In September, FMC took the breakup off the table with a big acquisition and asset sale. The company announced that it would buy European crop protection company Cheminova for $1.8 billion, using the proceeds from the sale of its soda ash unit. The acquisition is expected to close in early 2015 and the asset sale by mid-2015.
I think this actually results in an even more attractive alternative for investors than the breakup. Cheminova gets 38% of its sales from Europe, so that will broaden FMC's market outside of Latin America. 30% of Cheminova sales are from Latin America, so the next result will be to reduce Latin America to 46% of sales from 55% and increase sales to Europe/Middle East/Africa to 17% from 6%. The deal also brings FMC a plant in India, a country where FMC has been looking to expand.

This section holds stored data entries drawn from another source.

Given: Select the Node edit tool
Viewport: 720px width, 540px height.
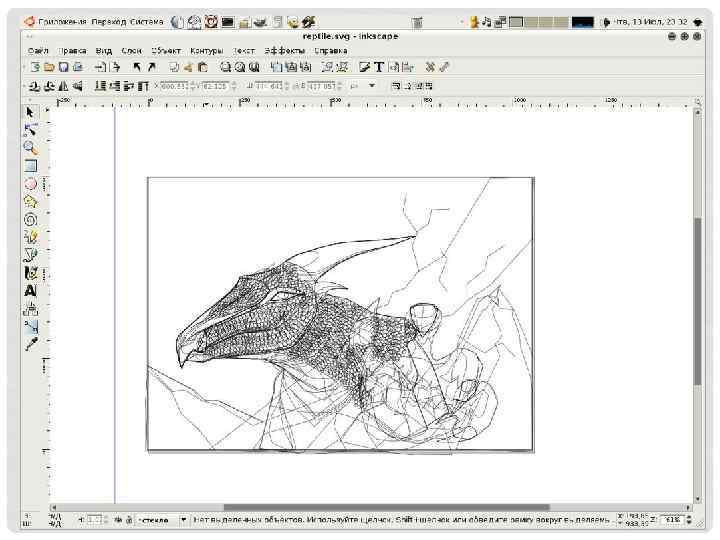Looking at the screenshot, I should [x=30, y=130].
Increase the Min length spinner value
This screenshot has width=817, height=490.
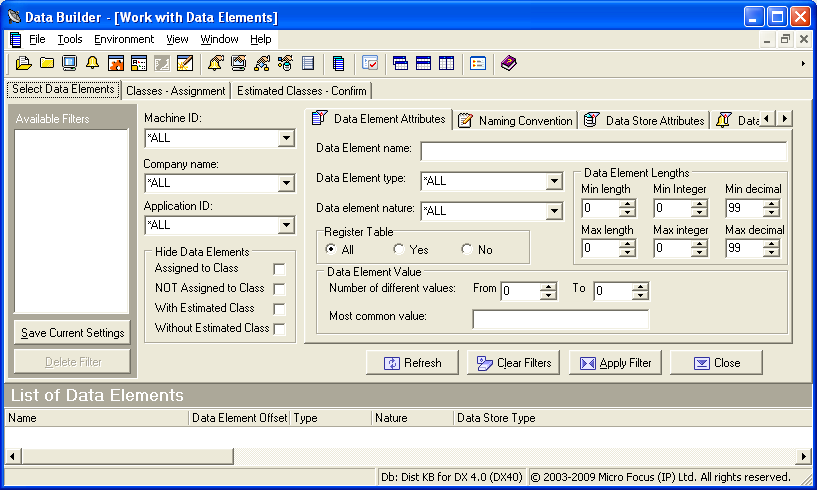click(628, 204)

Getting rid of the slow-growing soda ash business will also give the company's lithium unit a higher profile.
That lithium story is not only still intact but the pace of growth in the market looks to be accelerating. One of the biggest developments is a two-year test project in Tehachapi, California, by Southern California Edison that uses 600,000 lithium-ion batteries to store power from 5,000 wind turbines, for use when the wind isn't blowing. (The batteries at Tehachapi are made by LG Chem and are the same type used in General Motor's electric Volt.)

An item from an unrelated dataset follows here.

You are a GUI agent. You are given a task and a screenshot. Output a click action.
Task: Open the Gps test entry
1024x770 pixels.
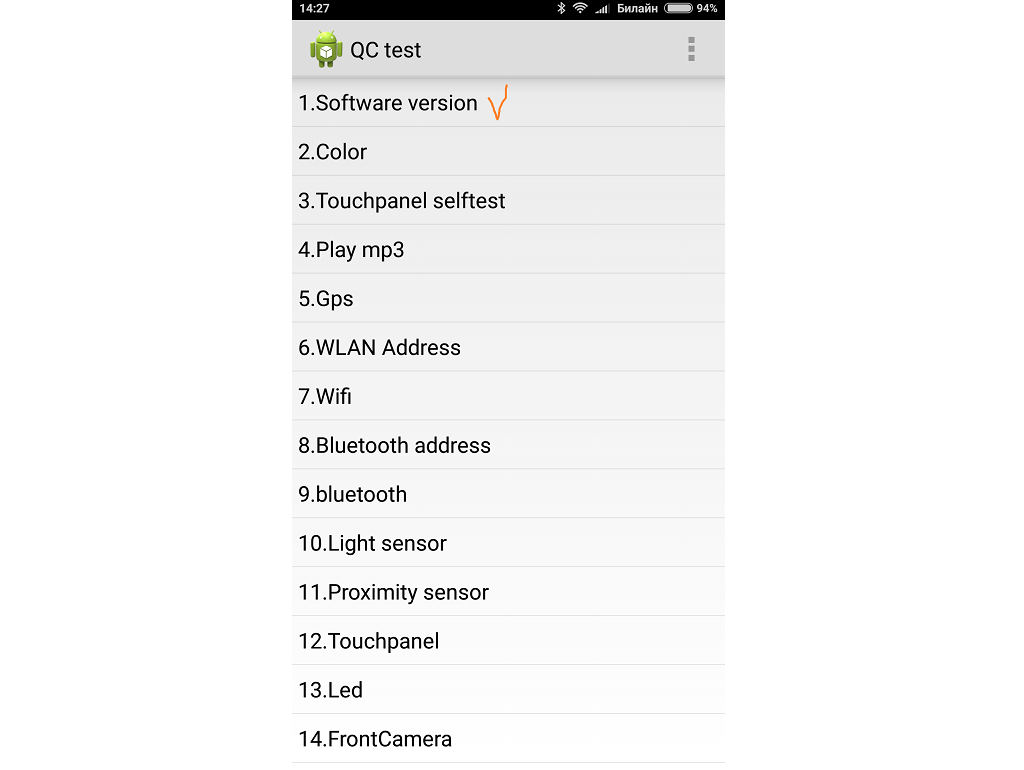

Similar projects are underway in Germany, where Wemag AG opened Europe's first commercial battery storage facility in September and in Japan, where Tohoku Electric Power plans to open a 40-megawatt pilot project in 2015.
All this growth in the battery market—plus the growth in electric car sales—could be on the verge of setting off one of those virtuous cycles where increasing sales drive falling prices, which then drive increasing sales. Citigroup, for example, is projecting that the price of batteries used for storage could fall by 50% to $230 a kilowatt-hour in the next seven to eight years.

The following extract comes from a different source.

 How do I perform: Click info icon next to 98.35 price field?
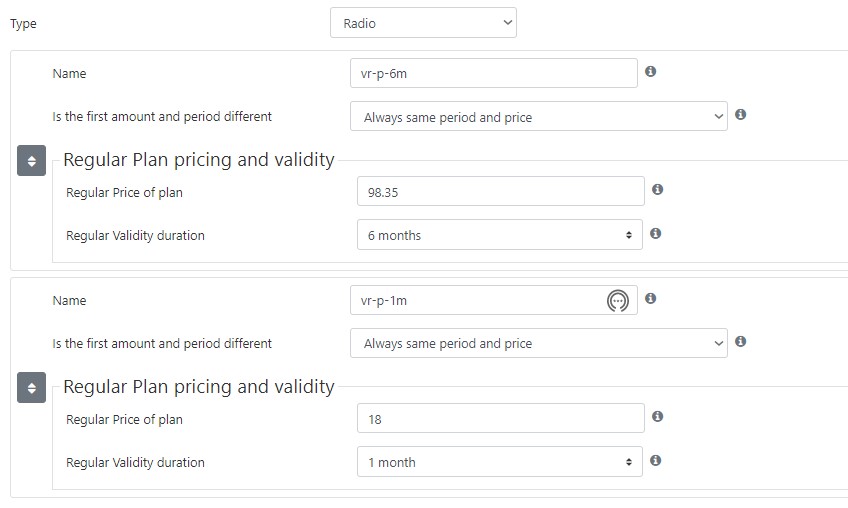point(658,189)
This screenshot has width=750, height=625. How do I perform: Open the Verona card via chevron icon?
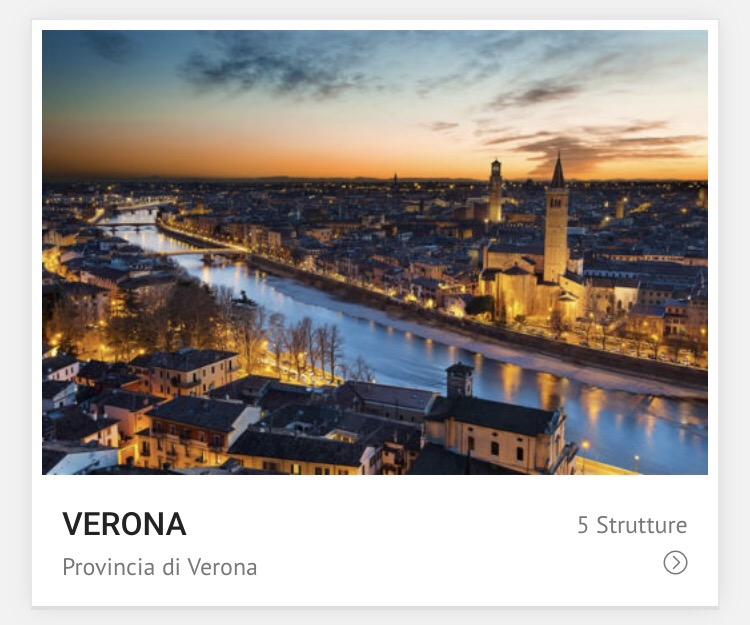[x=675, y=562]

I think I'll hold onto FMC here, scary though the volatility may be. I am, however, cutting my target price to $82 a share by March 2015 from the previous $95.
Full disclosure: I don't own shares of any of the companies mentioned in this post in my personal portfolio. When in 2010 I started the mutual fund I managed, Jubak Global Equity Fund, I liquidated all my individual stock holdings and put the money into the fund. The fund shut its doors at the end of May and my personal portfolio is now in cash. I anticipate putting those funds to work in the market over the next few months and when I do I'll disclose my positions here.